**Data for analysis**
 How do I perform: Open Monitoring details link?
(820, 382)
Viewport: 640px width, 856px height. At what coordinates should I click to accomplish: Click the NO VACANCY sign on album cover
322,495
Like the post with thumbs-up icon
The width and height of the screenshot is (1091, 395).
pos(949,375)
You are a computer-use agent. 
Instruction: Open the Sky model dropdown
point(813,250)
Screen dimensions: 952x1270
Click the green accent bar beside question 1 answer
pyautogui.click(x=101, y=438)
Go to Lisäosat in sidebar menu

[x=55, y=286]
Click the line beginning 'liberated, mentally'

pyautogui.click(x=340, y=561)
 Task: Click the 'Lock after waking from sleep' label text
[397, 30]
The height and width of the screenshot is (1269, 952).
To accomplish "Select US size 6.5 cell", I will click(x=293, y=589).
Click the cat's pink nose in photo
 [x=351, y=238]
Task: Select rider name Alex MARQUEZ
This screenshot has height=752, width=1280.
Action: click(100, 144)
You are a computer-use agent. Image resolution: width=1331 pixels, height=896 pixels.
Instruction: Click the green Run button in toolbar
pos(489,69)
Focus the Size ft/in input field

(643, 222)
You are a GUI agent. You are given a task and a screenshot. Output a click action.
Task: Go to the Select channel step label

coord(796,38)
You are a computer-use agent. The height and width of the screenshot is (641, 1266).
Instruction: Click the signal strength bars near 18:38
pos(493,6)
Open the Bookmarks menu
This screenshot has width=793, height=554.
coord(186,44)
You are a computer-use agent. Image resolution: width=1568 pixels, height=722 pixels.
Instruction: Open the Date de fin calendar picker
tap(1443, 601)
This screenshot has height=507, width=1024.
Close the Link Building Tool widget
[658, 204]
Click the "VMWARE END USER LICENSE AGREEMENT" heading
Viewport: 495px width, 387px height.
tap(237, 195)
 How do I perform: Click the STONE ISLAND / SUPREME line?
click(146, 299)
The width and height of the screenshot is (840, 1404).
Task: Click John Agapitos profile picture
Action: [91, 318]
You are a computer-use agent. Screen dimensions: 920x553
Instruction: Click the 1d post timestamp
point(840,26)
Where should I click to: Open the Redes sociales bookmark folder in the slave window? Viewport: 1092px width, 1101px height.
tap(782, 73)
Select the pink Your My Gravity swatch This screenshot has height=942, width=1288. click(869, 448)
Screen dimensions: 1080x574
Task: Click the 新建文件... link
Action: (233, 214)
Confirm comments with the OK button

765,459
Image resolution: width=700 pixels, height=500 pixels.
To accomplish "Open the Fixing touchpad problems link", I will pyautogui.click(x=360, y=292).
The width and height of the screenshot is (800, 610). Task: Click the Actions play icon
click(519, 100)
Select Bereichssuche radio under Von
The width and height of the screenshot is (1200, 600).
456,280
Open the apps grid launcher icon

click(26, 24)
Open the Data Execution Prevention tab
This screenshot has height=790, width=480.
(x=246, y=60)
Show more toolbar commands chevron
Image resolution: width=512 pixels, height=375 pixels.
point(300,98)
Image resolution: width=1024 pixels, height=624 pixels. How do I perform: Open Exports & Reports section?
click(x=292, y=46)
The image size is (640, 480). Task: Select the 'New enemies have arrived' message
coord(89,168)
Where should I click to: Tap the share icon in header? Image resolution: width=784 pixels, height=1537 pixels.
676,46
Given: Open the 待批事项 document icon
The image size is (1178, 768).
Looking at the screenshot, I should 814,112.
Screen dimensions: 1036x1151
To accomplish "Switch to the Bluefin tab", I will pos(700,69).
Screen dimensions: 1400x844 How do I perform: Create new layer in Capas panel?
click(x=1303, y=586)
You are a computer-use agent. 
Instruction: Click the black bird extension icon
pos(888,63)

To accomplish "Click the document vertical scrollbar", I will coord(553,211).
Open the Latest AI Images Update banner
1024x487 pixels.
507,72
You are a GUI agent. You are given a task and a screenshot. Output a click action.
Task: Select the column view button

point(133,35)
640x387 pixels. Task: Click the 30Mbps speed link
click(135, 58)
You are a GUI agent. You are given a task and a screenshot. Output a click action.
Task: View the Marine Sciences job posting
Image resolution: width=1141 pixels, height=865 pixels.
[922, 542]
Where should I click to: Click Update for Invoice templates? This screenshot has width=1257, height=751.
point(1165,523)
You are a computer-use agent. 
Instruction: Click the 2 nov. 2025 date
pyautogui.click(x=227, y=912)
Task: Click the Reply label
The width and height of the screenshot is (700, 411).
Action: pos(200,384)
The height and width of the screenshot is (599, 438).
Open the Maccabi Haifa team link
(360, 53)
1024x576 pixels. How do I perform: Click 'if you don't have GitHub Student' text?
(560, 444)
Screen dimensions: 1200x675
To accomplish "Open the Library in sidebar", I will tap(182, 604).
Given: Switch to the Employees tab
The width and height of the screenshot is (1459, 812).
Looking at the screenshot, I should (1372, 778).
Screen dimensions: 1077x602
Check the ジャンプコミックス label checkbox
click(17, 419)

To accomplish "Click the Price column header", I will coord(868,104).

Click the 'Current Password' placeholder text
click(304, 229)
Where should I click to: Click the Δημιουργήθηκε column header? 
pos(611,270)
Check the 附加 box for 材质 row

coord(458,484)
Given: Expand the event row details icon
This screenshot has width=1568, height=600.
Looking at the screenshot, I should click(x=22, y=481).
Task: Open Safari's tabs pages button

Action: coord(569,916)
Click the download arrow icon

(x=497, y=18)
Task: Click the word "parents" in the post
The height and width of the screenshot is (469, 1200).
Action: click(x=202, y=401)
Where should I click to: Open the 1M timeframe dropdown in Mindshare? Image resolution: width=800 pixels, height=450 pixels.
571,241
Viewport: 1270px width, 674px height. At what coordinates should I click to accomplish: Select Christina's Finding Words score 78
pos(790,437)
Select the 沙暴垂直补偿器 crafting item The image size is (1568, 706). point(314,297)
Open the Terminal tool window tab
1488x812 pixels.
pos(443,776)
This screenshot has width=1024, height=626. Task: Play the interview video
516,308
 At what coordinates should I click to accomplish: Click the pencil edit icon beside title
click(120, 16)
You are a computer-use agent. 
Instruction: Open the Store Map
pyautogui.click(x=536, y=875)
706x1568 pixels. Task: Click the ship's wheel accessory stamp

**Work to complete**
Copy out only the lines from the one containing "This screenshot has width=1024, height=626." down to the last line of the material, keeping both ends.

**Expected output**
This screenshot has width=1024, height=626. Task: Play the interview video
516,308
 At what coordinates should I click to accomplish: Click the pencil edit icon beside title
click(120, 16)
You are a computer-use agent. 
Instruction: Open the Store Map
pyautogui.click(x=536, y=875)
706x1568 pixels. Task: Click the ship's wheel accessory stamp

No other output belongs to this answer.